Once upon a time, when the century had not yet turned and the world still tasted sweet, Samantha Connolly herself had climbed to the top of just such a hill palace in the mountains north of Cork. She knew her hill was one of the titan hills because Papa had said so.

But that was another century, another Ireland, and Samantha had been a child. She was an old maid now, already turned twenty-seven, and she no longer so readily believed whatever her father told her. Yet she still believed about Dagda’s hill palaces, for they beckoned to her too strongly for denial. Her soul yearned bitterly for the brilliant light and warm cheer hidden from her mortal eyes somewhere within the wet, rolling, gray-green wilderness of Ireland’s yesterdays.

When Dagda built, he kept the green. Ireland looked exactly the same when he finished as it had before he began. These days Ireland’s fair face bore blemishes of gray, because mortal builders are not nearly so clever. Cork, a town made by men and practically devoid of brilliant light and warm cheer, perched like a lackluster scar on the edge of the sea.

Samantha was somehow, inexplicably, becoming bored with her native Cork. Today she walked nearly the length of Patrick Street without noticing a single patch of true Irish green. Blackish ragged moss between the cobbles sometimes showed a bit of color. Here an unkempt wisp of grass, there some plants in a window box—everything else sprawled beneath the overcast in shades of listless gray.

The wind shifted and gusted suddenly as she was crossing Connor Street; it dashed cold rain in her face and pushed her hood back. She grabbed the hood below her chin to snug it down close around her ears, then short-cutted through the little cobbled lane behind Marquardt Street and bounded up the back stoop into the house she knew best.

“There ye are!

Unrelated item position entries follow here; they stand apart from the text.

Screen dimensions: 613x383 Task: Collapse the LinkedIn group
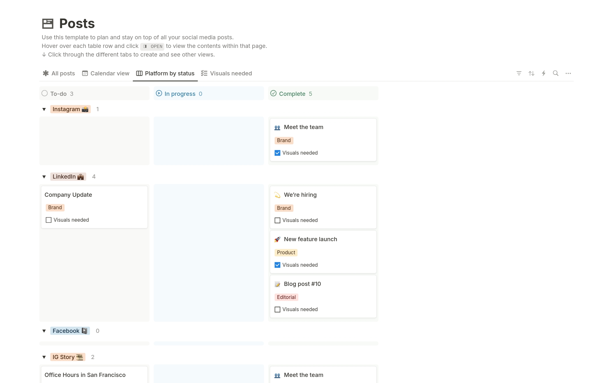44,177
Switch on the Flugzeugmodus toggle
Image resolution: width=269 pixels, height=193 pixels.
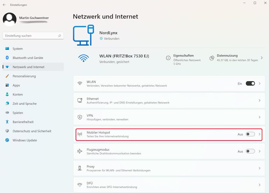point(250,151)
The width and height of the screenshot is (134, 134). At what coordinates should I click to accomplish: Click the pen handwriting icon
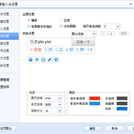pos(50,60)
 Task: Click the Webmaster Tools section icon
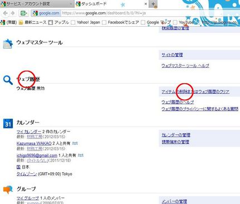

We were afraid ye’d miss supper.” Grandmum Connolly creaked to her feet from the settle in the inglenook and began the laborious process of moving her aged bulk out to the dining table.

Samantha followed the little lady into the dining room, dragging her wool cape off along the way. “I be nae late, so supper must be early.”

“‘Nuther meeting.” Grandmum’s voice rasped tight and thin. The sound and fury of this political fight over an Irish free state was accomplishing what the mere march of years could never do—it was making an old woman of her.

Papa was home already. He had loosely arranged his broad trunk and thick limbs into his overstuffed chair, all asprawl. With the barest smile of bemusement he watched Mum hack thick, jagged slices off a leg of roast mutton. He could do the carving better himself; he was a master carpenter whose cabinets and joinery were second to none; but as he so often claimed, he never interfered in Mum’s trade and expected none of her interference in his.

Mum bent over the table with the sort of dogged determination that had forged a couple of small North Sea islands into an empire. She spared Samantha a brief glance. “Where’s yer sisters?”

“Margaret just happened to bump into Sean Morley—sheer coincidence, mind you, that they both chanced to be in the same street of a large town—so don’t hold yer breath waiting for her. Where Linnet might be is anyone’s guess. She’d already left the shop when I passed by there.”

Samantha’s strapping brother filled rooms simply by entering them. The dining room filled now as Edan came striding through. “How’d it go?” He plopped down at his place and stretched out a burly arm to help Grandmum with her shawl.